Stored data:
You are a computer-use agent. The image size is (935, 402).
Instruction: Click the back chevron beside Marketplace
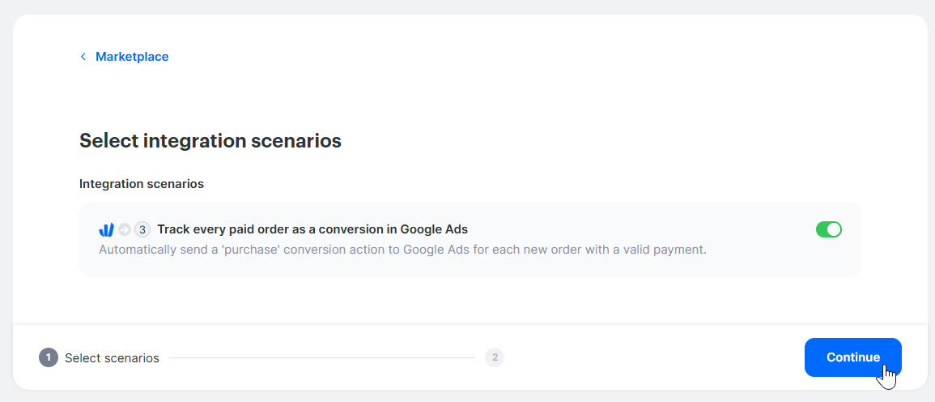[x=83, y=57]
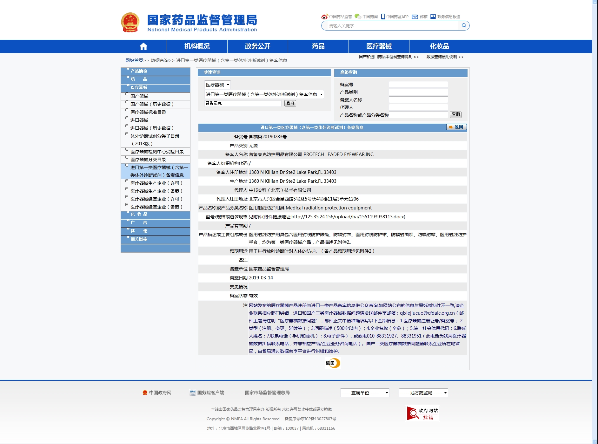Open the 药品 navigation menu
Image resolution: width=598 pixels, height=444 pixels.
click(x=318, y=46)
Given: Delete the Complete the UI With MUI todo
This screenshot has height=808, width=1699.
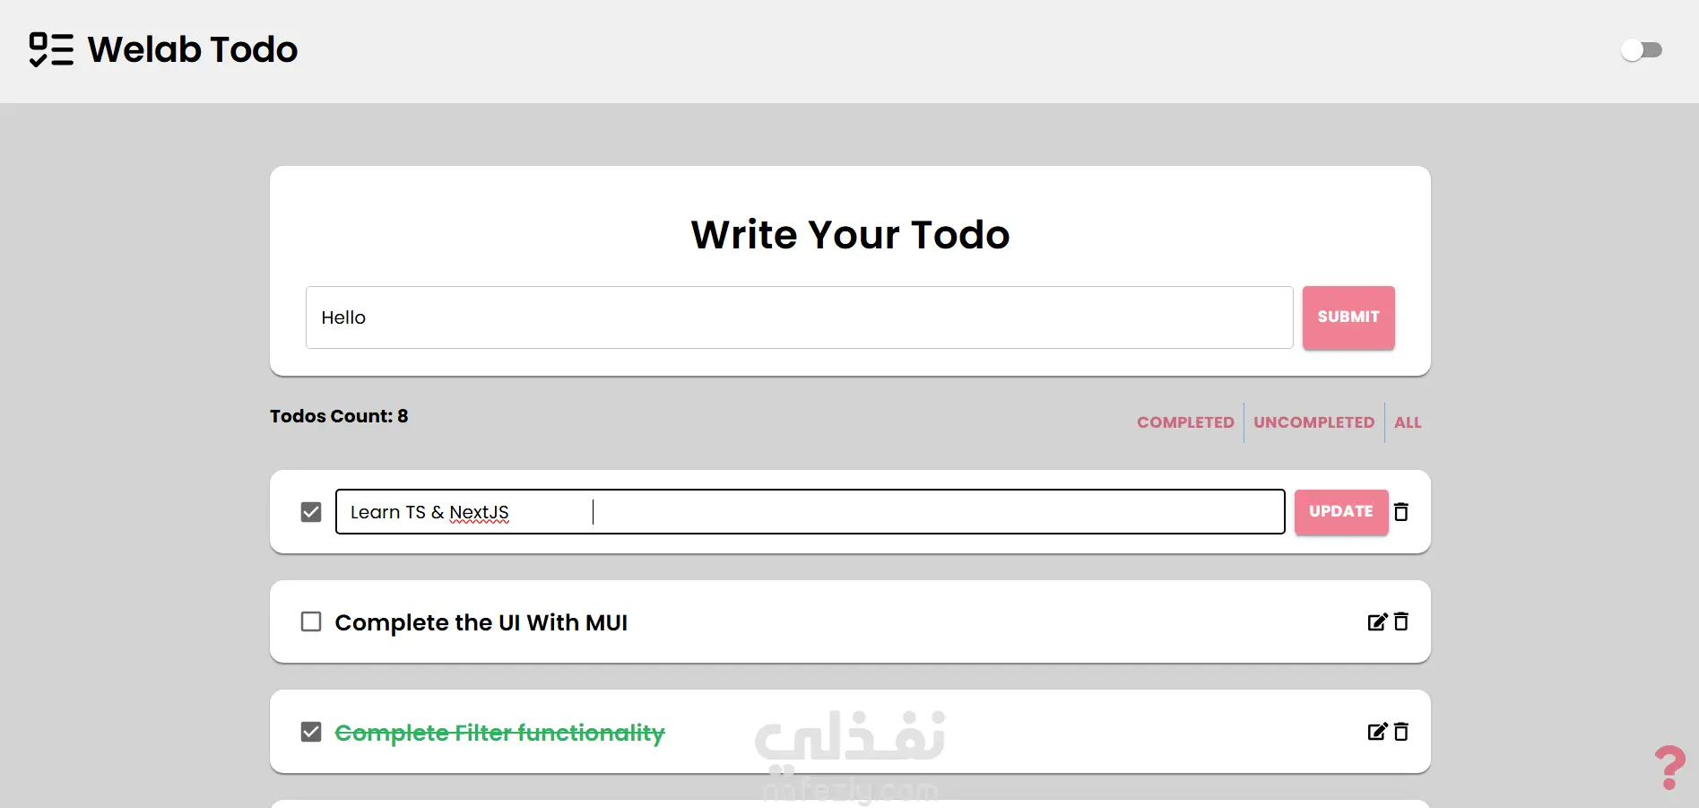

## Problem
Please retype the records above exactly, but leave out any pictures.

## Solution for this task
You are a computer-use agent. The image size is (935, 402).
Instruction: Click the back chevron beside Marketplace
[x=83, y=57]
Open the 药品 navigation menu
Image resolution: width=598 pixels, height=444 pixels.
click(x=318, y=46)
Given: Delete the Complete the UI With MUI todo
This screenshot has height=808, width=1699.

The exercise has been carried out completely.